Before returning the data, strip out the pictures and keep everything else exactly the same.

[Start of Attachment]

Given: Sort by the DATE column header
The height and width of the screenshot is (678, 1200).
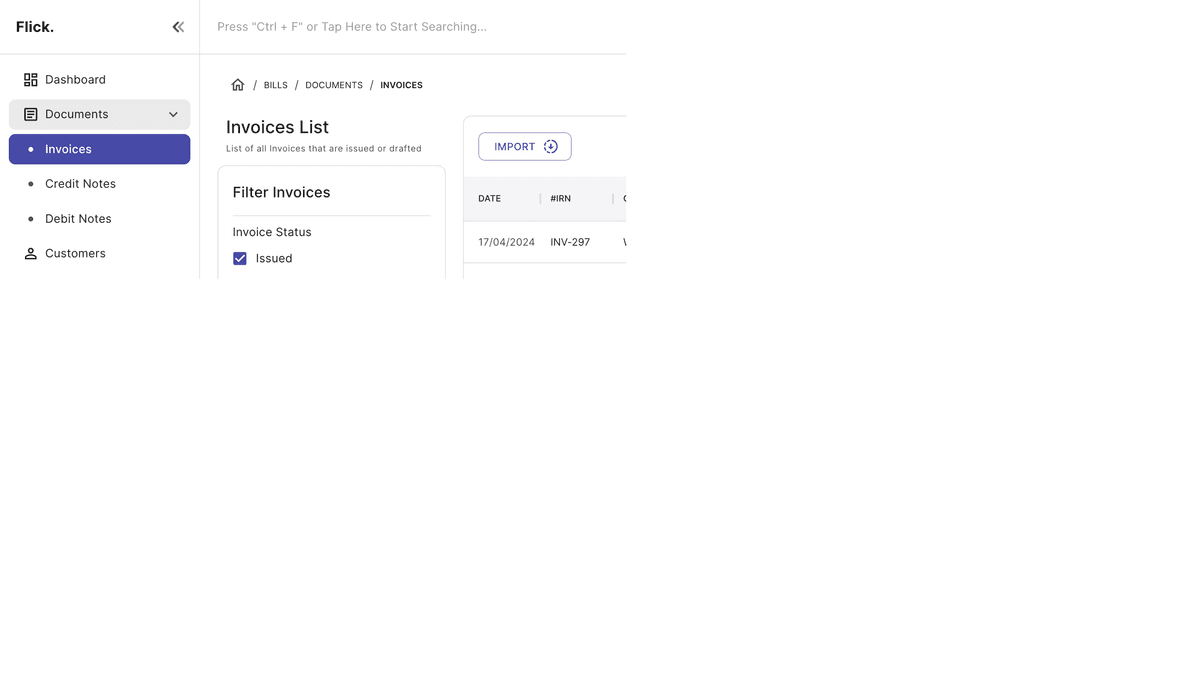Looking at the screenshot, I should coord(489,199).
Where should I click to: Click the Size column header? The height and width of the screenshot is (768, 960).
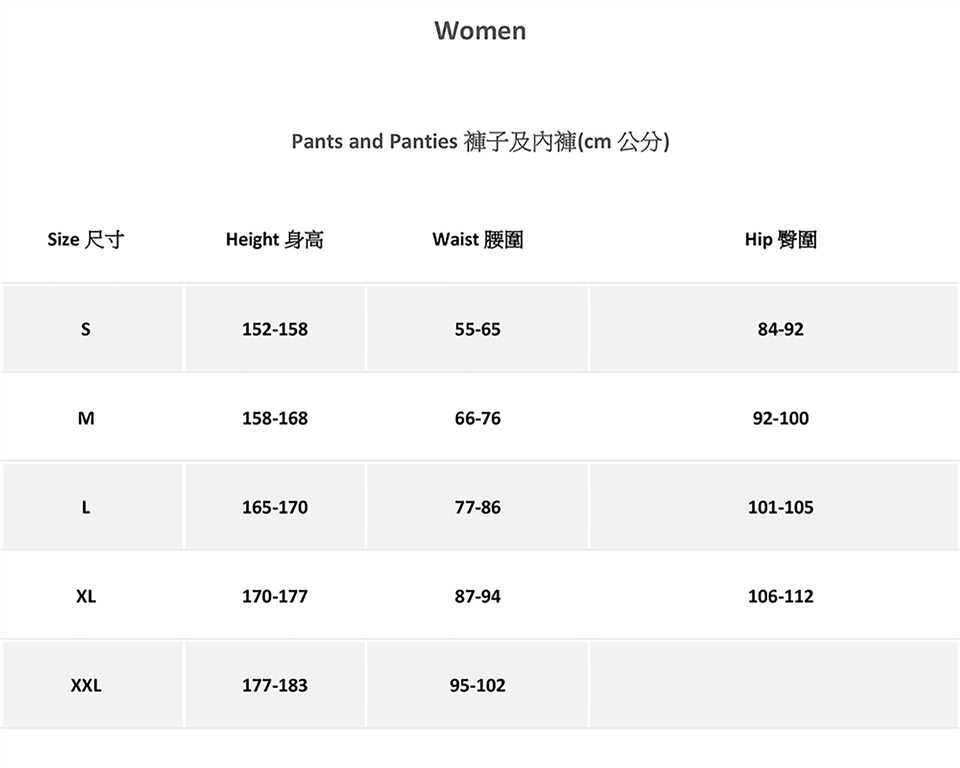pyautogui.click(x=86, y=239)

[End of Attachment]

• [Finished task]:
Given: Sort by the DATE column header
The height and width of the screenshot is (678, 1200).
Looking at the screenshot, I should coord(489,199).
Where should I click to: Click the Size column header? The height and width of the screenshot is (768, 960).
pyautogui.click(x=86, y=239)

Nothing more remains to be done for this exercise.